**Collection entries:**
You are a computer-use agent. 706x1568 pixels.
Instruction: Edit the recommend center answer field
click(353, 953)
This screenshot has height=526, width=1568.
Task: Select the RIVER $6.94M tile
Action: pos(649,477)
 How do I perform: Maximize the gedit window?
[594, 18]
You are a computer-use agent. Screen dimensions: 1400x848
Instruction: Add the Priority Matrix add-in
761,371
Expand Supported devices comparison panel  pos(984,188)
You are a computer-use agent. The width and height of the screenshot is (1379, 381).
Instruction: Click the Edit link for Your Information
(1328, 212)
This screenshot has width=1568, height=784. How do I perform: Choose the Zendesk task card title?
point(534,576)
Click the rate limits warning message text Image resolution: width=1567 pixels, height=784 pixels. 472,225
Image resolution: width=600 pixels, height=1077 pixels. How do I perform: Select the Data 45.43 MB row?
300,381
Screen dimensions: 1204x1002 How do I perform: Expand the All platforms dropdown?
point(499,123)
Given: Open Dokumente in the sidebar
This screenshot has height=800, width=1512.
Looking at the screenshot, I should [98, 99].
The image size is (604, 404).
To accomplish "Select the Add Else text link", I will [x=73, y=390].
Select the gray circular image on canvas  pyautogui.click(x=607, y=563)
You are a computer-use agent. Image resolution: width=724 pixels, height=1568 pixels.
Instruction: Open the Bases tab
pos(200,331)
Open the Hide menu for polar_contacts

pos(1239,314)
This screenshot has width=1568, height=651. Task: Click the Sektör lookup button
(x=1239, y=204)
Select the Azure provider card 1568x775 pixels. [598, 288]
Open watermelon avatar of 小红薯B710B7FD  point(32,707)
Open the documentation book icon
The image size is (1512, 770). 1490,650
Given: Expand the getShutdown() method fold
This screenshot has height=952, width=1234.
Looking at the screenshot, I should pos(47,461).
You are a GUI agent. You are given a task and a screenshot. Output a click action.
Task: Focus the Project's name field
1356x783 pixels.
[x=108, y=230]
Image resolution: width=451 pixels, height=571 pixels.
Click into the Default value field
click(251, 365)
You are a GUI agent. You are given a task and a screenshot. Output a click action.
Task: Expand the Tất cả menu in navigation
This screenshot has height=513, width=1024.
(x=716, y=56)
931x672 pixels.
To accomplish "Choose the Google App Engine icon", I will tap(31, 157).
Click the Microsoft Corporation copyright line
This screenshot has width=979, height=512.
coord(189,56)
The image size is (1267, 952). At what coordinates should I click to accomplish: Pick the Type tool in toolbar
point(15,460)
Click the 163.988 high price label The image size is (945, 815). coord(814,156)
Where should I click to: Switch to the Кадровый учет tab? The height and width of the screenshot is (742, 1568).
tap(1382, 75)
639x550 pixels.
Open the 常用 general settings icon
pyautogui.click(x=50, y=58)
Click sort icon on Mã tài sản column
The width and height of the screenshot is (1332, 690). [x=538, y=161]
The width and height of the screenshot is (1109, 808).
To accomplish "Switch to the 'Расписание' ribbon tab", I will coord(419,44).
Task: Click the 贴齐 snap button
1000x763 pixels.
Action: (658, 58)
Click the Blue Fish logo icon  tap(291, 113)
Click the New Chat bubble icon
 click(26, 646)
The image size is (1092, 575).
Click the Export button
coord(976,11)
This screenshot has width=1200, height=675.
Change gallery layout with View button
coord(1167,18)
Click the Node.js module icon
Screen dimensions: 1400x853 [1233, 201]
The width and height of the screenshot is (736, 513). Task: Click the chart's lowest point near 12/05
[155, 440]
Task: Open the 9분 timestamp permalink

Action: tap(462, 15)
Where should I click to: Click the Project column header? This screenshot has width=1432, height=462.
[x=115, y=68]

**DESCRIPTION OF THE TASK:** Render every line of the entries above as a Markdown table with the columns "No." and "Line", numbering the rows in order and leaving out any blank lines.

**FINAL RESULT:**
| No. | Line |
|---|---|
| 1 | You are a computer-use agent. 706x1568 pixels. |
| 2 | Instruction: Edit the recommend center answer field |
| 3 | click(353, 953) |
| 4 | This screenshot has height=526, width=1568. |
| 5 | Task: Select the RIVER $6.94M tile |
| 6 | Action: pos(649,477) |
| 7 |  How do I perform: Maximize the gedit window? |
| 8 | [594, 18] |
| 9 | You are a computer-use agent. Screen dimensions: 1400x848 |
| 10 | Instruction: Add the Priority Matrix add-in |
| 11 | 761,371 |
| 12 | Expand Supported devices comparison panel  pos(984,188) |
| 13 | You are a computer-use agent. The width and height of the screenshot is (1379, 381). |
| 14 | Instruction: Click the Edit link for Your Information |
| 15 | (1328, 212) |
| 16 | This screenshot has width=1568, height=784. How do I perform: Choose the Zendesk task card title? |
| 17 | point(534,576) |
| 18 | Click the rate limits warning message text Image resolution: width=1567 pixels, height=784 pixels. 472,225 |
| 19 | Image resolution: width=600 pixels, height=1077 pixels. How do I perform: Select the Data 45.43 MB row? |
| 20 | 300,381 |
| 21 | Screen dimensions: 1204x1002 How do I perform: Expand the All platforms dropdown? |
| 22 | point(499,123) |
| 23 | Given: Open Dokumente in the sidebar |
| 24 | This screenshot has height=800, width=1512. |
| 25 | Looking at the screenshot, I should [98, 99]. |
| 26 | The image size is (604, 404). |
| 27 | To accomplish "Select the Add Else text link", I will [x=73, y=390]. |
| 28 | Select the gray circular image on canvas  pyautogui.click(x=607, y=563) |
| 29 | You are a computer-use agent. Image resolution: width=724 pixels, height=1568 pixels. |
| 30 | Instruction: Open the Bases tab |
| 31 | pos(200,331) |
| 32 | Open the Hide menu for polar_contacts |
| 33 | pos(1239,314) |
| 34 | This screenshot has width=1568, height=651. Task: Click the Sektör lookup button |
| 35 | (x=1239, y=204) |
| 36 | Select the Azure provider card 1568x775 pixels. [598, 288] |
| 37 | Open watermelon avatar of 小红薯B710B7FD  point(32,707) |
| 38 | Open the documentation book icon |
| 39 | The image size is (1512, 770). 1490,650 |
| 40 | Given: Expand the getShutdown() method fold |
| 41 | This screenshot has height=952, width=1234. |
| 42 | Looking at the screenshot, I should pos(47,461). |
| 43 | You are a GUI agent. You are given a task and a screenshot. Output a click action. |
| 44 | Task: Focus the Project's name field |
| 45 | 1356x783 pixels. |
| 46 | [x=108, y=230] |
| 47 | Image resolution: width=451 pixels, height=571 pixels. |
| 48 | Click into the Default value field |
| 49 | click(251, 365) |
| 50 | You are a GUI agent. You are given a task and a screenshot. Output a click action. |
| 51 | Task: Expand the Tất cả menu in navigation |
| 52 | This screenshot has height=513, width=1024. |
| 53 | (x=716, y=56) |
| 54 | 931x672 pixels. |
| 55 | To accomplish "Choose the Google App Engine icon", I will tap(31, 157). |
| 56 | Click the Microsoft Corporation copyright line |
| 57 | This screenshot has width=979, height=512. |
| 58 | coord(189,56) |
| 59 | The image size is (1267, 952). At what coordinates should I click to accomplish: Pick the Type tool in toolbar |
| 60 | point(15,460) |
| 61 | Click the 163.988 high price label The image size is (945, 815). coord(814,156) |
| 62 | Where should I click to: Switch to the Кадровый учет tab? The height and width of the screenshot is (742, 1568). |
| 63 | tap(1382, 75) |
| 64 | 639x550 pixels. |
| 65 | Open the 常用 general settings icon |
| 66 | pyautogui.click(x=50, y=58) |
| 67 | Click sort icon on Mã tài sản column |
| 68 | The width and height of the screenshot is (1332, 690). [x=538, y=161] |
| 69 | The width and height of the screenshot is (1109, 808). |
| 70 | To accomplish "Switch to the 'Расписание' ribbon tab", I will coord(419,44). |
| 71 | Task: Click the 贴齐 snap button |
| 72 | 1000x763 pixels. |
| 73 | Action: (658, 58) |
| 74 | Click the Blue Fish logo icon  tap(291, 113) |
| 75 | Click the New Chat bubble icon |
| 76 |  click(26, 646) |
| 77 | The image size is (1092, 575). |
| 78 | Click the Export button |
| 79 | coord(976,11) |
| 80 | This screenshot has width=1200, height=675. |
| 81 | Change gallery layout with View button |
| 82 | coord(1167,18) |
| 83 | Click the Node.js module icon |
| 84 | Screen dimensions: 1400x853 [1233, 201] |
| 85 | The width and height of the screenshot is (736, 513). Task: Click the chart's lowest point near 12/05 |
| 86 | [155, 440] |
| 87 | Task: Open the 9분 timestamp permalink |
| 88 | Action: tap(462, 15) |
| 89 | Where should I click to: Click the Project column header? This screenshot has width=1432, height=462. |
| 90 | [x=115, y=68] |